Aussi, le monde entier compte sur un vaccin pour combattre le SARS-CoV-2. Pour mettre au point un sérum capable de protéger la population mondiale contre ce virus, il faudrait entre 12 et 24 mois. Toutefois, à cette étape de la recherche, il faut rajouter le temps nécessaire pour le mettre à disposition du monde entier, rappelle l’OMS. Qui plus est, les rivalités émergentes entre Etats dans la course au vaccin pourraient sérieusement compliquer le processus… “On avait des vaccins très efficaces contre la rougeole (…) Mais par manque de volonté politique et par manque de détermination pour enquêter sur les systèmes de santé (…) nous n'avons pas pu éliminer cette maladie”, rappelle Michael Ryan, prudent.
Si on prend en compte les incertitudes concernant l’efficacité d’un vaccin contre la Covid-19, son efficacité, sa sécurité et sa production et sa distribution équitable, l'Indienne Soumya Swaminathan, scientifique en chef de l'OMS, mise sur “quatre ou cinq ans” avant de “pouvoir envisager de contrôler” l’épidémie, explique-t-elle au Financial Times. En espérant que le SARS-CoV-2 ne mute pas au point de rendre le vaccin obsolète. Ainsi, les experts de l’OMS se refusent à dévoiler un agenda précis sur l’évolution de l’épidémie et préfèrent mettre en garde contre toute éventualité.
Un virus saisonnier ?
Récemment, des chercheurs d’Harvard ont publié dans la revue spécialisée Science une étude assez inquiétante sur la question. D’après leur modélisation, “si l'immunité au CoV-2 du SRAS est permanente, le virus pourrait disparaître pendant cinq ans ou plus après avoir provoqué une flambée majeure”. En revanche, si elle s’avérait durer moins d’un an comme celle du rhume, la maladie pourrait revenir chaque hiver à partir de 2025, fin prévue de la période endémique. “Si l'immunité au SARS-CoV-2 diminue de la même manière que celle des coronavirus apparentés, des épidémies hivernales récurrentes sont susceptibles de se produire dans les années à venir”, expliquent les scientifiques.

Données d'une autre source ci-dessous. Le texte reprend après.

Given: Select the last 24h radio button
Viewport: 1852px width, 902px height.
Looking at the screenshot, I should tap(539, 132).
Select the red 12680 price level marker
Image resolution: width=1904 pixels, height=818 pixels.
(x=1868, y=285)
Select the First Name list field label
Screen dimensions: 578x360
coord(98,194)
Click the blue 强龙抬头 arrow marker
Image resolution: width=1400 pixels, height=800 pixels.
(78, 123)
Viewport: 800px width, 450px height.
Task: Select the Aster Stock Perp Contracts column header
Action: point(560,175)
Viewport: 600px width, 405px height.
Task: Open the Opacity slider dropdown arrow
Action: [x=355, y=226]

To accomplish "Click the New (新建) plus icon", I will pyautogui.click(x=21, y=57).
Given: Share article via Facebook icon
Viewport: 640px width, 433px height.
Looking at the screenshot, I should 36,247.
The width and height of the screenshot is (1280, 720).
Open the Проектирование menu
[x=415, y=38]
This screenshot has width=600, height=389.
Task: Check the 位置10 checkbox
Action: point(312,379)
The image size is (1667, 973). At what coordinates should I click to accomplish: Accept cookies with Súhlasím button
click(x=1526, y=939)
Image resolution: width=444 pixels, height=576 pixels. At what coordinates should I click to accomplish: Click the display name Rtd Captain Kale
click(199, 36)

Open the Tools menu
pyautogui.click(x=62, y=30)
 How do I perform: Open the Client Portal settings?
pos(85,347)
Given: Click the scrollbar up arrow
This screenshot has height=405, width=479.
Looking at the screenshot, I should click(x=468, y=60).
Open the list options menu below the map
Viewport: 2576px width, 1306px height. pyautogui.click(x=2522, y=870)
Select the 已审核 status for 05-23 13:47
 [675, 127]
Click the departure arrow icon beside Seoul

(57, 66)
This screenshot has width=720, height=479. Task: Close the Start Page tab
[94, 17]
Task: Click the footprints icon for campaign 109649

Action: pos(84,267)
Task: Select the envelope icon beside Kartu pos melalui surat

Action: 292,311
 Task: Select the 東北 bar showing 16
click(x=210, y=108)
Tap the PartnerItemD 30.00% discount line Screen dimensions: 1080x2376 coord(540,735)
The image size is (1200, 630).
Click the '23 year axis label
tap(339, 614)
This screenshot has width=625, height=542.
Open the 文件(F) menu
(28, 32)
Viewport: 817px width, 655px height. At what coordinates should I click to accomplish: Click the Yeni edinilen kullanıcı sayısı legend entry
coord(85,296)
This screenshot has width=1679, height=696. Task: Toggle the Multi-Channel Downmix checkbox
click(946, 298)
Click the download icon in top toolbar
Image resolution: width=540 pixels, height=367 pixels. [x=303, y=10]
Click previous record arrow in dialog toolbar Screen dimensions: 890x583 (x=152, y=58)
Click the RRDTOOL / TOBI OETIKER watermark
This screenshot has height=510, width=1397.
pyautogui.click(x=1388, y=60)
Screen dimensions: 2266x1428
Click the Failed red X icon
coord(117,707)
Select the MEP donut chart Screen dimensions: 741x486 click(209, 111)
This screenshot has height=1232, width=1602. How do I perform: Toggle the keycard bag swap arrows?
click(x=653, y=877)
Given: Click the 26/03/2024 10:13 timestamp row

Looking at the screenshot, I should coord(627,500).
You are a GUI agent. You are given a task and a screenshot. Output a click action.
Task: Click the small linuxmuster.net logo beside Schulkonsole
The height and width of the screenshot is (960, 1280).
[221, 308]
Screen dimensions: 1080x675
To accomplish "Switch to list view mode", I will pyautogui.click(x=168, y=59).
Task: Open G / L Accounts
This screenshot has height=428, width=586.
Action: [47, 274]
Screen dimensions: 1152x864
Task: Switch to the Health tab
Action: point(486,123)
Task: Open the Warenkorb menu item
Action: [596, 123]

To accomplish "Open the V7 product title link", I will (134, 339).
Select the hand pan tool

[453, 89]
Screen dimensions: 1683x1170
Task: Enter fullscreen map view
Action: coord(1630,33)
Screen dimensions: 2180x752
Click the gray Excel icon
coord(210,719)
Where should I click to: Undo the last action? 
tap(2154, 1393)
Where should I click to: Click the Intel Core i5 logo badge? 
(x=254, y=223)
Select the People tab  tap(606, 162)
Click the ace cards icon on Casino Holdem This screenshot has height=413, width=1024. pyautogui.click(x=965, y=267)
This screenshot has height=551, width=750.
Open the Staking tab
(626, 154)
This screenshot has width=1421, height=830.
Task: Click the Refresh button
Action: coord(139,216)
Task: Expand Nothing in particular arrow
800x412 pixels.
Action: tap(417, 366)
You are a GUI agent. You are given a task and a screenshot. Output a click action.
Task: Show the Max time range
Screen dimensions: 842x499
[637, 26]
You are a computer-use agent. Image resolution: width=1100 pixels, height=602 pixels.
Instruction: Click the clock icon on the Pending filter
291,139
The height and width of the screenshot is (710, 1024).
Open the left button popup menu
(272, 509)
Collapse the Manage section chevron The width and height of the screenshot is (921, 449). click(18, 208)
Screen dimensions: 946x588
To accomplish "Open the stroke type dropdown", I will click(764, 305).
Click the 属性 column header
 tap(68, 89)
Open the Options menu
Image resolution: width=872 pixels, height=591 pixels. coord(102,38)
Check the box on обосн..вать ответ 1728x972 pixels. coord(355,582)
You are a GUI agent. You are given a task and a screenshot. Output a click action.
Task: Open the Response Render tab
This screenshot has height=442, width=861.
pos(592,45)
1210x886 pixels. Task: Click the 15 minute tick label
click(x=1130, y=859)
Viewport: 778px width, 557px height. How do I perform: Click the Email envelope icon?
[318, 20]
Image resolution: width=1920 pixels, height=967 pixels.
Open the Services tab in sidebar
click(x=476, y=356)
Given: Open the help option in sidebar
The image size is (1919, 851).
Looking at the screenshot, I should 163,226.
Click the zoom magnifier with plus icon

C’est pourquoi, aux Etats-Unis, pays le plus touché au monde avec un total de 84 000 morts, les experts s’attendent au pire dans les mois qui succéderont à l’été (il est possible que la chaleur et l’humidité affaiblissent temporairement le virus). D’après Rick Bright, un haut responsable sanitaire récemment limogé par le président Donald Trump, il risque d’avoir une “recrudescence des cas à l’automne. 2020 sera l’hiver le plus sombre de l’histoire moderne”, a-t-il prévenu.